Przeczytałam ostatnio wypowiedź kardiologa, autora książki „Wheat Belly” – Williama Davisa.
Zdałam sobie sprawę, że w sumie jest to bardzo duży problem. Oranizacje zdrowia oraz media już wiele lat temu rozpowszechniali pogląd, mówiący o tym jak bardzo niezdrowe są tłuszcze dla naszego organizmu. Do ludzi nie dotarła niestety wiadomość, że chodzi głównie o tłuszcze nienasycone (które per saldo są potrzebne organizmowi). Znam wiele osób dbających o swoje zdrowie, ćwiczących, które unikają tłuszczy jak tylko mogą. Nie jadają wołowiny czy wieprzowiny, tłustych ryb (o zgrozo!), olejów czy oliwy, jogurty tylko z zawartością tłuszczu 0-0,5%, sery również.
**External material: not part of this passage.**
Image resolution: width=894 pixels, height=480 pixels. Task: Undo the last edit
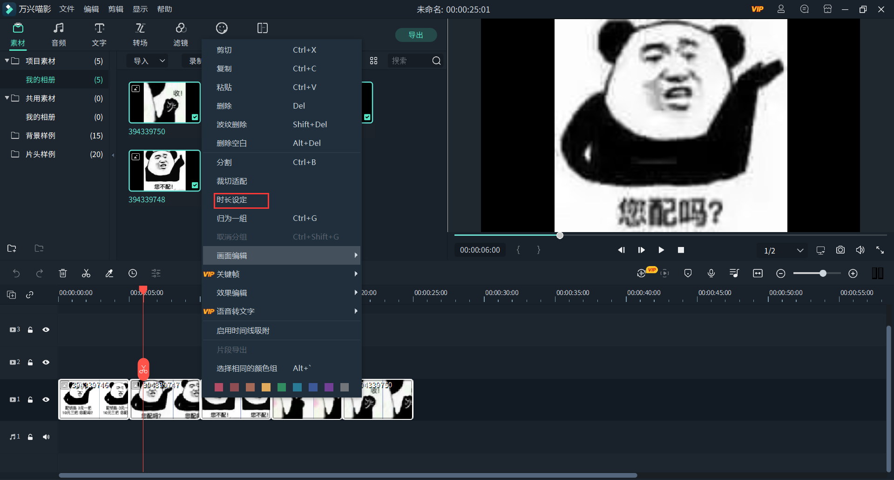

Dzięki temu zboża można było teraz propagować pod pretekstem „troski o zdrowie”, a konkretnie „wojny z tłuszczem i cholesterolem”.
Ludzie nie zdają sobie sprawy z tego, że zastępują tłuszcz innymi produktami zbożowymi. Tymczasem potwierdzone jest, że niskotłuszczowa dieta oparta na zbożach wpędza ludzi w chorobę, a chorym nie pozwala wyzdrowieć, zwiększając jedynie ich zależność od lekarstw. Hipoteza strachu przed dietą tłuszczowo – cholesterolową nosi miano epidemii.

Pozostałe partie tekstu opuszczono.